Cast includes: Leonid Bichevin (Mortify), Anatoliy Belyy (Metro), Kristii Schneider (The Audition), Semyon Shkalikov (Kuresky osoboy vashnosti)
Writer/Director: Aleksandr Mitta (Lost in Siberia)
Genre: Drama | History | Fantasy (119 minutes) Russian with subtitles
1887, the Russian town of Vitebsk is on fire… “ablaze with arson to the Jewish quarter.” At this moment, Marc Chagall comes into the world, looking absolutely stillborn but finally gasping for air. “The world was so magically bright, horrifying and beautiful that I started to breathe… and that intolerable beauty burns within me.” Twenty years later, Marc is in Paris, “the art capital of the world.” Artists learn from each other, and Marc is obsessed with all the innovation. When he gets his first show, he finally makes enough money to go back and marry his fiancé, whom he hasn’t seen in 4 years. When we first meet Bella, Naum is trying to woo her with poetry, but she’s waiting for Marc. When the lovebirds are finally reunited, they float with joy above the town… imagery we instantly recognize from Chagall paintings. Even though Bella’s parents want her to marry into money, they reluctantly agree to the love match. The wedding… which starts late because Marc gets sidetracked helping a young artist… becomes a swirl of traditional music, dancing, rich colors and magical imagery.
Bella wonders if they’ll “laugh at me in Paris.” But as it turns out, Paris is out of the picture right now. The year is 1914, and Russia is at war with Germany… and with itself. “The road back to Europe is cut, and there is a revolution in Russia.” With violence everywhere, Chagall can’t work… until he decides to strike out… “I’ll make Vitebsk into a city of the arts… we’ll wake it up.” By creating a center for contemporary art, “Vitebsk can become Paris!” The unlikely project turns out to be wildly successful in attracting top artists. When Kazimir Malevich arrives, it’s a mixed blessing. Malevich wants to “connect with the cosmos,” not the kinds of “bourgeois” paintings that Chagall is known for.
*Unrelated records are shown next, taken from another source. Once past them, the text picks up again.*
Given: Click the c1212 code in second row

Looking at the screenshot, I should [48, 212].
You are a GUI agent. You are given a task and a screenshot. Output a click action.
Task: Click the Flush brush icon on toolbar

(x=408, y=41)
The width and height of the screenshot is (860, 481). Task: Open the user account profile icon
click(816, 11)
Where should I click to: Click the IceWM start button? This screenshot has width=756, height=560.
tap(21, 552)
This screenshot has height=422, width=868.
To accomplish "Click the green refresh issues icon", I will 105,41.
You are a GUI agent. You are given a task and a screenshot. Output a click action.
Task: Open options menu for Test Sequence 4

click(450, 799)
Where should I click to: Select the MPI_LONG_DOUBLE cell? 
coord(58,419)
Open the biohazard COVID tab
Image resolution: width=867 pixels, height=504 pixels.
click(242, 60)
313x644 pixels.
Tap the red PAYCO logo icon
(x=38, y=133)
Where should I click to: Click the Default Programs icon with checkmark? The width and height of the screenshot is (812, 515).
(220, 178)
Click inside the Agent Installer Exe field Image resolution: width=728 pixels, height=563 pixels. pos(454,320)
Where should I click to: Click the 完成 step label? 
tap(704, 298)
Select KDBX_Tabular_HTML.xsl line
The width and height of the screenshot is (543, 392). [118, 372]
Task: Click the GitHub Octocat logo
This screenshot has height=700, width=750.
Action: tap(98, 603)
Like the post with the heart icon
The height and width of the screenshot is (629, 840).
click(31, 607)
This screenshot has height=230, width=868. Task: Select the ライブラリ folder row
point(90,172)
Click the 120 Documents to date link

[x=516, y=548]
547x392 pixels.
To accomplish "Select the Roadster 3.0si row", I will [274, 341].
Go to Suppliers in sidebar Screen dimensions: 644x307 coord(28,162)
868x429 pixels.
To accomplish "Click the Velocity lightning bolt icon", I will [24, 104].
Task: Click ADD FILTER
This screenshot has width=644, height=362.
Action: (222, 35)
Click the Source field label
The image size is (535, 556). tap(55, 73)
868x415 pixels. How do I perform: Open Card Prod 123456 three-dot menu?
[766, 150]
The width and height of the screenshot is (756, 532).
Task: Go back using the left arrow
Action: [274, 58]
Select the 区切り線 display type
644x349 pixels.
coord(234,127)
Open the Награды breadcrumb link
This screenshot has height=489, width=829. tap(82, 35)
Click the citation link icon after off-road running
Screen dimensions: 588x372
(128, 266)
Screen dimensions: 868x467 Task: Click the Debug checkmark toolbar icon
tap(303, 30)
Malevich’s calls his work “Supermatism,” and much to the surprise of Marc’s old nemesis, Comrade Naum, Trotsky loves it… dubbing it “Revolutionary Art.” As the revolution deepens, Chagall’s cult may be abandoning him to become the Malevich cult.
Most of Chagall-Malevich centers on the time Chagall was Commissariat of the Academy of Modern Art, 1917-18. While the story is set against historic events, it makes no claim of historic accuracy, which becomes obvious fairly quickly. There’s a kitsch yet wonderful fantasy quality about the story and the cinematography… as if Chagall’s paintings are coming to life. While the story is told from Chagall’s point of view, it introduces us to Malevich, who isn’t as well known outside of Russia. But you’ll instantly recognize his work and its significance. Even though their work was totally different, these two artists are the most iconic Russian painters of the era. This film will definitely have more appeal to those who have an interest in the art or the history, because enjoying it will require overlooking a few details that aren’t at the same level as the cinematic expressionism… for example, the acting and the editing. (It could easily have been a half hour shorter.) One of Bella’s lines in the film describes the delicate balance required for great art, although she’s describing her relationship with Marc… “For one to be able to fly, another must stand firmly on the ground.” Enjoy the flying part and try to overlook the parts that are not quite grounded.